Miguel Torga em 1946...

“Cada época é definida pelo que apresenta de novo, de especificamente seu. Pode não ser um alto pensamento filosófico, uma grande reforma moral, uma arte requintada, uma ciência generosa. Mas há-de ser a dádiva de qualquer uma dessas manifestações humanas, ou todas, numa concepção inteiramente inédita, original, inconcebível noutro tempo da história. Ora, quem olhar de boa-fé, sem cataratas e com o passado na memória, é obrigado a reconhecer que, se a nossa era tem um cunho, uma personalidade, uma cara própria, tal dom foi-lhe dado pelos Estados Unidos. Boa ou má, a arquitectura actual é americana. Americana pela concepção, e americana pela realização. Embora seja doloroso confessá-lo, a verdade é esta: quando mais tarde, os nossos tetranetos falarem de estilos, religiosos ou profanos, hão-de exprimir-se assim: depois da Grécia e de Roma, a humanidade teve o românico, o gótico e o barroco e … os arranha-céus. O seu a seu dono.

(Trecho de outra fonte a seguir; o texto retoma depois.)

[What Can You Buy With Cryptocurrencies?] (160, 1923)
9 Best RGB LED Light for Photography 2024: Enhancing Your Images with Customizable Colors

Na actualidade, tudo quanto se constrói fora da asa prática do cimento e do aço, como carácter, é uma babugem do já feito e refeito. Vivo, singular, próprio – as casas de incontáveis andares de Manhattan. Mas se passarmos da arquitectura para o cinema, a grande expressão artística do presente, quem é que se atreve a negar que essa expressão é tipicamente americana? Cinema russo, cinema alemão, cinema francês…e acaba-se sempre em Hollywood. Arte alicerçada na técnica, onde poderia ser a sua pátria natural senão no país que a levou ao esplendor conhecido? É certo que a maioria dos sábios, dos artistas, dos filósofos e de todos os que são de verdade os obreiros daquela grande nação, nasceram aqui, na Europa. Tal circunstância, porém, não muda a face das coisas. O facto de só nos Estados Unidos, e apenas lá, terem dado a medida do seu génio, integra-os na expressão colectiva americana. Que importa que Charlie Chaplin seja inglês com quantos glóbulos tem? A humanidade há-de entendê-lo sempre ligado às rodas e às ruas de Nova York…”

E termina o diálogo com uma magnífica metáfora:

“Provado que Deus fez as abóboras e as melancias, provado está que fez também os melões. Agora o que podemos é não gostar das abóboras, das melancias e dos melões que crescem nas hortas doutros continentes…”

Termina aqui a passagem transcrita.